● **TASK INSTRUCTIONS**:
Only one portion of the data is to be written out: from the line bearing "Open the code" through the line bearing "Given: Click the 2021 x-axis tick label". Write it exactly as it appears.

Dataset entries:
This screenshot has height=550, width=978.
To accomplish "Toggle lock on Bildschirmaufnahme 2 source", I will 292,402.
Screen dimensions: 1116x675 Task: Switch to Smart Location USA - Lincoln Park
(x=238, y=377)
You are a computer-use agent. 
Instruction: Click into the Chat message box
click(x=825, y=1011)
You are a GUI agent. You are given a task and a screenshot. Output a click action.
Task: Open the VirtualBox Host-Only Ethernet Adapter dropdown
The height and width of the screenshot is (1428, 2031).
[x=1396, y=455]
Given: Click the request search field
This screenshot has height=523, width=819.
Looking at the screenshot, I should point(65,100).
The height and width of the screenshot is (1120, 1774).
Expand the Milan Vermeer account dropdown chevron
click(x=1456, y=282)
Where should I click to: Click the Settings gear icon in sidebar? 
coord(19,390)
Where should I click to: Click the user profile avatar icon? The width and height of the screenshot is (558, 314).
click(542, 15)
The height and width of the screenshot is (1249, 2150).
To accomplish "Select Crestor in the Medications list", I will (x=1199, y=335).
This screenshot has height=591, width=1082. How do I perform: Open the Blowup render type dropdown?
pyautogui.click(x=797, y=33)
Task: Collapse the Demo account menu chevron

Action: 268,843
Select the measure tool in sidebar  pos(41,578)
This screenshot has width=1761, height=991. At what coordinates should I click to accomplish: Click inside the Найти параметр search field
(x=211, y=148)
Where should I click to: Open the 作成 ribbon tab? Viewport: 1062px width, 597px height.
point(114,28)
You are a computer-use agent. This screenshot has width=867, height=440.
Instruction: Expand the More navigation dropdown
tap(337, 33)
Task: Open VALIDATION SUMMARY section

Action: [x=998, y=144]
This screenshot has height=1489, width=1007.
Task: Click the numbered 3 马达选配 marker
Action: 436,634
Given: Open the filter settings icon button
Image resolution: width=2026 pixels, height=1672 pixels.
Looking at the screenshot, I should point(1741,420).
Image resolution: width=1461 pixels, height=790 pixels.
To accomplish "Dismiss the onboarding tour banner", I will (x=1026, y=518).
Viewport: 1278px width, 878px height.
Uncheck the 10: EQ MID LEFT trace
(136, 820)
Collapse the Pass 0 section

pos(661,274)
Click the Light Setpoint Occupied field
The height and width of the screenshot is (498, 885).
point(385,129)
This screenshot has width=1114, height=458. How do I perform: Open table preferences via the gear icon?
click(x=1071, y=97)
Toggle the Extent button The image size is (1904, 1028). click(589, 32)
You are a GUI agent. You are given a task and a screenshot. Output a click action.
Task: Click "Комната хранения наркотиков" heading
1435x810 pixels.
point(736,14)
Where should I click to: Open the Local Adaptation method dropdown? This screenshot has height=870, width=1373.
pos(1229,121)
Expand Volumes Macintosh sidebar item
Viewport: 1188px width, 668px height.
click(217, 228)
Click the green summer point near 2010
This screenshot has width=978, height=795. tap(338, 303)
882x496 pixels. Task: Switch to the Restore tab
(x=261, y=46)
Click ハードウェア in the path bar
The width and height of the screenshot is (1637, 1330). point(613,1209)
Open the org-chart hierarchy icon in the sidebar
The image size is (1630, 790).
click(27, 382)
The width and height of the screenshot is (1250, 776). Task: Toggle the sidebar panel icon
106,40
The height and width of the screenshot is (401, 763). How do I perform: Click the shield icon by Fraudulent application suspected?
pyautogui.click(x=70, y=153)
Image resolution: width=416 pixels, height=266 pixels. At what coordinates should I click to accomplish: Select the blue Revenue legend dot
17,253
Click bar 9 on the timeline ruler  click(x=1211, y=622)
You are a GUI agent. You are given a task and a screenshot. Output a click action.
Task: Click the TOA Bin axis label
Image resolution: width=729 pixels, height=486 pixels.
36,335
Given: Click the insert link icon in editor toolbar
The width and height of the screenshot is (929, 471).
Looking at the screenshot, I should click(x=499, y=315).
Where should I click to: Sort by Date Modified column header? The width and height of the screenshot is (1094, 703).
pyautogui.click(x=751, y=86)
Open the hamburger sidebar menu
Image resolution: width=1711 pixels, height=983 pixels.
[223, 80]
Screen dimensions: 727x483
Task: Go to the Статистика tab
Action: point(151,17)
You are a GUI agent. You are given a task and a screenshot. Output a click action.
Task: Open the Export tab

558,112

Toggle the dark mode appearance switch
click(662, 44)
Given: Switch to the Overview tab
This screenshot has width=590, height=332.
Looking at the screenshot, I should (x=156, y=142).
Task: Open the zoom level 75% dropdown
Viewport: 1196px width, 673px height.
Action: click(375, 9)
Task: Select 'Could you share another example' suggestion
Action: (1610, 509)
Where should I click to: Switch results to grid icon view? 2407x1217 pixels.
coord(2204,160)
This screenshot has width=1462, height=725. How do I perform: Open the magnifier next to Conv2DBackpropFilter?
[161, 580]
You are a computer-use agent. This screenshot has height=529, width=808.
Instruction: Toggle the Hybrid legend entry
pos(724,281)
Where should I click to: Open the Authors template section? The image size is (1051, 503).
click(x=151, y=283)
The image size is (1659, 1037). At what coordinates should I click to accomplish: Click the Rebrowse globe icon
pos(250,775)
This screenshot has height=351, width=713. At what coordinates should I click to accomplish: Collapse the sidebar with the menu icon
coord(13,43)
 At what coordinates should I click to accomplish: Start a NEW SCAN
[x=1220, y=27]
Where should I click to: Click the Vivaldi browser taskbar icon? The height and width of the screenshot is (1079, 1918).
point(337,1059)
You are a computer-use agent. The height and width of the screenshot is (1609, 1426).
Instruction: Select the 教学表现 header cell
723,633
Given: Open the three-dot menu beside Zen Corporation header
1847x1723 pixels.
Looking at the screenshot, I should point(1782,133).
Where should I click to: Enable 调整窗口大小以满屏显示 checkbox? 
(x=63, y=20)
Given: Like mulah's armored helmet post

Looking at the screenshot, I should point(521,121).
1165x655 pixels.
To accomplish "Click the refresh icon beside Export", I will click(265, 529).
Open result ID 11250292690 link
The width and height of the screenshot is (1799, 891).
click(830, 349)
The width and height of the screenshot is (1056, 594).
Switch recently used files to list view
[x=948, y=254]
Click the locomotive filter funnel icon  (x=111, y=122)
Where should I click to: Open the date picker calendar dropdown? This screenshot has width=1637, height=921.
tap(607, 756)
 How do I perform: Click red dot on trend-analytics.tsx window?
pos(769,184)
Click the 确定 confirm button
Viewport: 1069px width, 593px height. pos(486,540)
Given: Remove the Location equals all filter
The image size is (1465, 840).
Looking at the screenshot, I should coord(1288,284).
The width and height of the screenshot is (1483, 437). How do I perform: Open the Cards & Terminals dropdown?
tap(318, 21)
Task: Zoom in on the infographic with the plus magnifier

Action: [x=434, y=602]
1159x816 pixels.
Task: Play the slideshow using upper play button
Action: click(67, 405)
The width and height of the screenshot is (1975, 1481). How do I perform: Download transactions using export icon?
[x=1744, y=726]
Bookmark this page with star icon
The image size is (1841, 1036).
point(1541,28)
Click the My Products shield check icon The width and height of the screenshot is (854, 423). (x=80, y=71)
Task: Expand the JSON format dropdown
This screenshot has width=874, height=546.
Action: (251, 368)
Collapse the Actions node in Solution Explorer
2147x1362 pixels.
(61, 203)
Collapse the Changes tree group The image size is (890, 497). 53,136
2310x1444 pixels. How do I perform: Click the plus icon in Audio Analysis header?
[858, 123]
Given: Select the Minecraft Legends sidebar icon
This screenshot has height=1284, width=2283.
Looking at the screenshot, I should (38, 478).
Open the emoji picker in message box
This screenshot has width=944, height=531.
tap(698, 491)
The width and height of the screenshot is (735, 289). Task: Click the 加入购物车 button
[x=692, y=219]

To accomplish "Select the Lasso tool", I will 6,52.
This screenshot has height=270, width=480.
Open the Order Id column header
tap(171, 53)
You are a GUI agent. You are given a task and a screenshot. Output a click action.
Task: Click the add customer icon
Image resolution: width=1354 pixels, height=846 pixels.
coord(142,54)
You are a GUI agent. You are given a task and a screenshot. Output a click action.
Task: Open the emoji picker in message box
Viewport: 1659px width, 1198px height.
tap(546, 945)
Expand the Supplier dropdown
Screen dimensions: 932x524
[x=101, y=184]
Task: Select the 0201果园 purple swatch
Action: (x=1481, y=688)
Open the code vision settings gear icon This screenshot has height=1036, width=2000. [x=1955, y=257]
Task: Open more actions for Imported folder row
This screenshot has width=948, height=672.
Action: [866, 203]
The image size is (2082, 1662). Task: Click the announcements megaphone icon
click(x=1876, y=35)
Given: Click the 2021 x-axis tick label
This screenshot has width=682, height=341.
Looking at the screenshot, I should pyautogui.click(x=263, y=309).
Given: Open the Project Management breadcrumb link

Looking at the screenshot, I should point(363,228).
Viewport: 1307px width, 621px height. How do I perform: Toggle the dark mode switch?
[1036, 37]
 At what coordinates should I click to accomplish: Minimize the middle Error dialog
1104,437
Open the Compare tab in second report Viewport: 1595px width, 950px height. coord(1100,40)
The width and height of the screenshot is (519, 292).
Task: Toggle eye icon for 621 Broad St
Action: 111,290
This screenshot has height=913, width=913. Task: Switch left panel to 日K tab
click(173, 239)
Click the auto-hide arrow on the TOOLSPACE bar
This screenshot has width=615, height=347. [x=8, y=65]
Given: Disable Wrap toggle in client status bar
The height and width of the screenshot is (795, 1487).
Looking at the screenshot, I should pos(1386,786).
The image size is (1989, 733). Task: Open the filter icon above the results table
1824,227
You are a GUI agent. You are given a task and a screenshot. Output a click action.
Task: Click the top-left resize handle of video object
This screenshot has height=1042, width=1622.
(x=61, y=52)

● **RESULT FOR THIS EXERCISE**:
Open the code vision settings gear icon This screenshot has height=1036, width=2000. [x=1955, y=257]
Task: Open more actions for Imported folder row
This screenshot has width=948, height=672.
Action: [866, 203]
The image size is (2082, 1662). Task: Click the announcements megaphone icon
click(x=1876, y=35)
Given: Click the 2021 x-axis tick label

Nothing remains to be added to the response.